Senior ministers have rallied round beleaguered Culture Secretary Tessa Jowell as questions continued to mount about her involvement in her husband's financial affairs.
Allies of Ms Jowell appealed for a line to be drawn under the whole issue after the shock announcement that she and David Mills were to separate after 27 years of marriage.
But Tory MPs warned that they would continue to press for answers over whether she broke ministerial and parliamentary rules by failing to declare properly details of her husband's controversial financial dealings.
And many Labour MPs still have a deep sense of unease about the world of secretive payments through complex networks of offshore companies which the affair has exposed.
Cabinet ministers David Miliband and Hilary Benn both insisted Ms Jowell was secure in her job and would not be forced out by the continuing media revelations.

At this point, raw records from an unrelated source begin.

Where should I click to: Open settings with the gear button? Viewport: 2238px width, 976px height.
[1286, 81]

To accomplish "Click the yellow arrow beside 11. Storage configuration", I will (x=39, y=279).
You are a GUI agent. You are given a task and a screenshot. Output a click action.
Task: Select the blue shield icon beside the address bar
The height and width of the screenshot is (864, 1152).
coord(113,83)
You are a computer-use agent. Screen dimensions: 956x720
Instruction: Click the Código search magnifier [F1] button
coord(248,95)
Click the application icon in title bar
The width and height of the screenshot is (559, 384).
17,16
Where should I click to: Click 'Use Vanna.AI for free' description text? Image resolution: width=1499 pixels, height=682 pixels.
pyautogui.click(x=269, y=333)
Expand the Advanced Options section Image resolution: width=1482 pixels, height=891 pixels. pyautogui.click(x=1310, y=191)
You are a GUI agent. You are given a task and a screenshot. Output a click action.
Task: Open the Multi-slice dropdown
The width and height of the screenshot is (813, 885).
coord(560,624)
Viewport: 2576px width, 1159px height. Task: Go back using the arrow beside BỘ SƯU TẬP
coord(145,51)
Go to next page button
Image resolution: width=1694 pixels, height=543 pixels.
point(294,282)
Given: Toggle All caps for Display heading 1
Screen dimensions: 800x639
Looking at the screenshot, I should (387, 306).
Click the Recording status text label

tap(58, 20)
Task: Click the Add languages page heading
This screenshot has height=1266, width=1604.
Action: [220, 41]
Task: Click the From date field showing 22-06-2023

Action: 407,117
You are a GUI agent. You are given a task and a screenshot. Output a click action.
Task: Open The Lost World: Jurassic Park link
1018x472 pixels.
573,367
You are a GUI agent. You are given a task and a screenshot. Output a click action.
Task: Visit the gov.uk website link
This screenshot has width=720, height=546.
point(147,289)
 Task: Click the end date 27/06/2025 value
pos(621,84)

"I think Tessa is a very, very honest woman and I have a lot of confidence in her and so do her colleagues," said Mr Benn.
"I think it's really important that she is allowed to get on with her job and that's why so many people are supporting her despite the difficulties she has found herself in."
Mr Miliband said that her position should not be affected by allegations in Italy that Mr Mills received a £350,000 bribe from Prime Minister Silvio Berlusconi over evidence he gave in a court case against him.
"She shouldn't be charged with guilt by association. She has got a job to do and as long as she is doing it to a high standard I think she should carry on with it," he said.
He dismissed as "grotesque" suggestions that Alastair Campbell was behind the announcement that the couple were separating in order to save Ms Jowell's career.
However, there was little visible support for Ms Jowell among the Cabinet's "big hitters", with Mr Blair conspicuously ignoring questions on the subject when he gave a speech to trade unionists in London.
The latest questions concern a report by The Observer that Mr Mills made a £67,000 profit on shares he bought in the Old Monk Company pub chain in 1998 at a time when Ms Jowell was a public health minister.
Aides insisted that all the issues concerning her duty of disclosure under the Ministerial Code had been fully dealt with in statements last week by Mr Blair and Cabinet Secretary, Sir Gus O'Donnell.
However, Tory MP Nigel Evans, a member of the Commons Culture, Media and Sport Committee, said he would be writing to Ms Jowell this week over whether she had properly declared all her and her husband's interests.
He warned that he was prepared to refer her to the Commons Standards and Privileges Committee if he failed to get a satisfactory response.
"Clearly we are sensitive to the Secretary of State's personal circumstances but the latest revelations add fuel to the fire surrounding this issue," he said.
"The Secretary of State must answer questions relating to the latest allegations, as well as addressing the questions which remain outstanding from last week."
A grim-faced Ms Jowell returned to her London home this afternoon having spent much of the weekend lying low at a country cottage of the Lord Chancellor, Lord Falconer of Thoroton, in Nottinghamshire.
Labour peer Baroness Jay, a close friend of both Ms Jowell and Mr Mills, said that they were both "very, very miserable" about the separation.
"She is obviously very sad and deeply upset about the break-up of her marriage," she said.
"I think it's a devastating blow to them that the pressures they have both felt under have meant that they just feel now they must give each other some space - both the emotional kind of space and physical space - to try to resolve these problems separately."
The final straw for Ms Jowell was said to have been the disclosure that Mr Mills had dragged Mr Blair's name into the affair in a letter to the Dubai authorities claiming he had the support of public figures "from the Prime Minister down".
Ms Jowell is due to return to the Commons today to face Culture, Media and Sport questions, although it is by no means clear that opposition MPs will be able to ask her about her financial affairs.
Instead Labour loyalists may take the opportunity to stage a show of support in the Commons chamber.